地上から100メートル以上もの高さを誇る超高層マンション。いったいどうやって建てているんだろう?フジタに教えてもらったよ。
設計から仕上げまで、たくさんの工程を経てつくるよ。
約950もの戸数となる、60階建ての超高層マンションができるまでを、見てみましょう。
どんなマンションにするのか、どのくらいの太さの柱を立てて、どんな材料を使うのか、細かい設計図をつくります。大きなマンションになると、何人もの専門家がチームになって設計を行い、設計図は何百枚にも及びます。精密な模型をつくって、周囲の環境に及ぼす影響も調べ、設計に生かします。
▲ 模型に風を当てて、超高層マンションが周りの環境にどんな影響を及ぼすのかを検証する「風洞実験」の様子
超高層マンションの大変な重さを支えるには、基礎(地下の部分)がしっかりしていなければなりません。地層の一番固いところまで掘った深い孔にコンクリートを流し込んでつくった長い杭を何本も設置し、支えます。
ステップ1
①山留め壁を設ける ②杭を設ける
ステップ2
③掘って切梁をかける
ステップ3
③切梁をはずして地下階をつくる
▲ 杭のための孔を掘る様子
▲ 地面を掘って地下をつくっているところ。地下のつくり方もさまざまな工法がある
200メートル以上の超高層マンションだと、重さは20万トン以上になることもあるんだ。
フジタ「築育」キャラクター
建造くん
建物の柱、梁、床など、骨組みになる部分(躯体)をつくります。超高層マンションでは、鉄の棒をたくさん入れて補強したコンクリートの柱で建物を支える「鉄筋コンクリート造」という躯体をつくります。

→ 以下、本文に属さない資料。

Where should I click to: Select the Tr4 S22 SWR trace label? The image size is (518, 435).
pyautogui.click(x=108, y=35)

▲ 工場でつくったコンクリートの部品を現場で組み立てる。これを「PC工法」というよ
▲ コンクリートの部品の中は、たくさんの鉄の棒で補強されている
床にも梁にも柱にも、たくさんの鉄の棒が入っているんだ!
骨組みができたら、建物の外観や部屋の中を美しく見せるための工事が行われます。また、建物を雨や風から守るための窓を取り付ける工事や、電気設備・水道設備など快適に生活するための施設をつくる工事も行われます。
▲ 天井にはたくさんの配管や配線が。生活に必要な、電気や水、ガスの通り道だよ
▲ 部屋の間取りをつくってキッチンやつくり付け家具を運び入れ、ボード・壁紙を貼ったら完成
設計開始からマンションが完成するまで、だいたい4~5年くらいかかるよ。
▲ 超高層マンションをつくる現場では、多い時には1日600人以上もの人々が働くよ
大きな建物がどうやってつくられるのか、興味を持ってほしいな
株式会社フジタ
建築本部 建築技術部長 大井尚志さん
大きなマンションが出来上がっていくのを見る時、「どうやったらこんな大きなものが建てられるんだろう?」と思ったことはありませんか?

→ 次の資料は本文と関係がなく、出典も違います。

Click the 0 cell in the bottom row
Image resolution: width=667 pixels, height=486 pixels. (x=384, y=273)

そんな疑問を持った人は、ぜひ、建築技術者を目指してください。私もそんな子どもでした。大学でも建築を勉強し、今の仕事をしています。
設計から完成まで何年もかかるようなマンションは、その土地の形や気候、デザインによって、一つ一つ、設計の段階から異なります。大勢の人の手で、長い時間をかけてつくり上げた建物が完成し、すべての覆いが外されてその姿を現した時、とても誇らしい気持ちになりますよ。